ルイズの軽蔑するような視線に気づいたのか、オホン、と咳払いをして居住まいを正した。
「さて本題に入ろう。アンリエッタ姫殿下が近々この学院を訪問なさるそうじゃ」
「えっ!姫殿下が…」
「そうじゃ、姫殿下は今近隣の領地を視察されておっての、こ視察の締めくくりとしてこの学園に訪問される。そこで『使い魔の品評会』を開こうと言うんじゃが…」
ゴクリ、とルイズののどが鳴る。
「王家からの使いの方が言うには、欠席は認められないそうじゃ」

ルイズの肩に、久しく感じていないプレッシャーが重みとなって感じられた。
欠席は認められない。メイジとして使い魔が居ないというのは、非常に不名誉なことだ。姫殿下の前で一人だけ使い魔のいない姿を晒すのは何としてでも避けたい。
「具体的な予定はまだ決まってはおらんし、中止の可能性もある。順調なら十日後あたりに朝食で発表され、その翌日か翌々日あたりにでも開催されるじゃろう」
オスマン氏はじっとルイズの顔を見た。真面目な表情のオスマン氏を見るのは珍しい。普段はくだらない冗談を言ったりしている。生徒達にも「本当に偉大なメイジなのか」と疑問を持つ人も少なくない。
しかし目の前に居るオスマン氏は間違いなくメイジの、貴族の顔だ。
これにはルイズも緊張して、体を硬直させてしまった。
「ほっほっほ、まあメイジには特性があるしのう。今は精一杯がんばりなさい」
そう言って笑うオスマン氏の顔は、同一人物とは思えないほど和やかだった。

話が終わり学院長室を出ようとしたルイズだが、オスマン氏が何か思い出したかのように「ああ、そういえば」とつぶやき、ルイズを引き留めた。
「ミス・ヴァリエール。

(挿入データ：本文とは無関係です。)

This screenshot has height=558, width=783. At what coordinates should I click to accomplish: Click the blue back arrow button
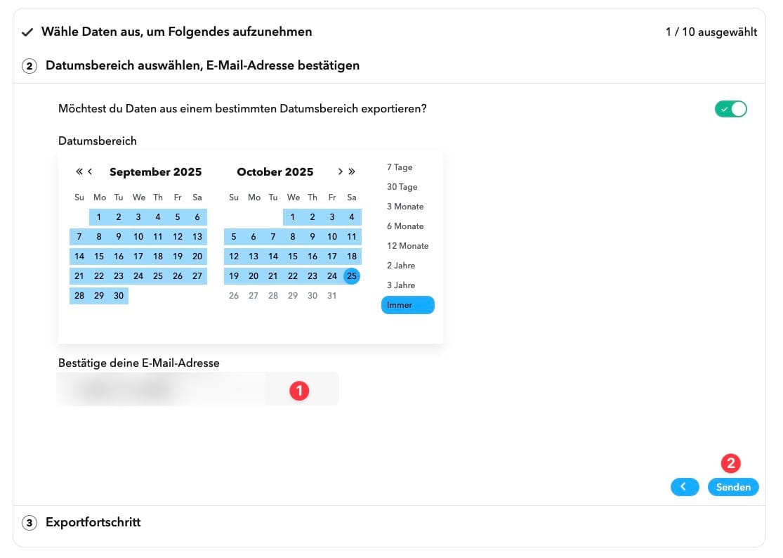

ところで女子寮の中で何か変わったことは起きておらんかね」
「え? いえ、特には…」
「ふむ、それならいいんじゃ。行ってよろしい」
オスマン氏の言葉に何か腑に落ちないものを感じつつ、ルイズは学院長室を後にした。


夜中。
キュルケから差し入れられた『ゲルマニア特性冷え性に効く特効薬』を、
半ば無理矢理飲ませられたタバサは、いつもなら眠っている時間に目が覚めた。

尿意だ。

眠い目をこすって部屋を出て、寝間着のままお手洗いに向かう。
廊下を歩く途中、何かが揺らめいたように見えた。
「…?」
よく目をこらして見ると、身長2メイルほどの白い人影が、ぼんやりと浮かび、消えた。
そしてその翌日から、女子寮では小物が紛失するといった事件が多発するようになる。



余談だが
人影を見た翌日、タバサはなぜか下着を二枚く洗濯していたとか。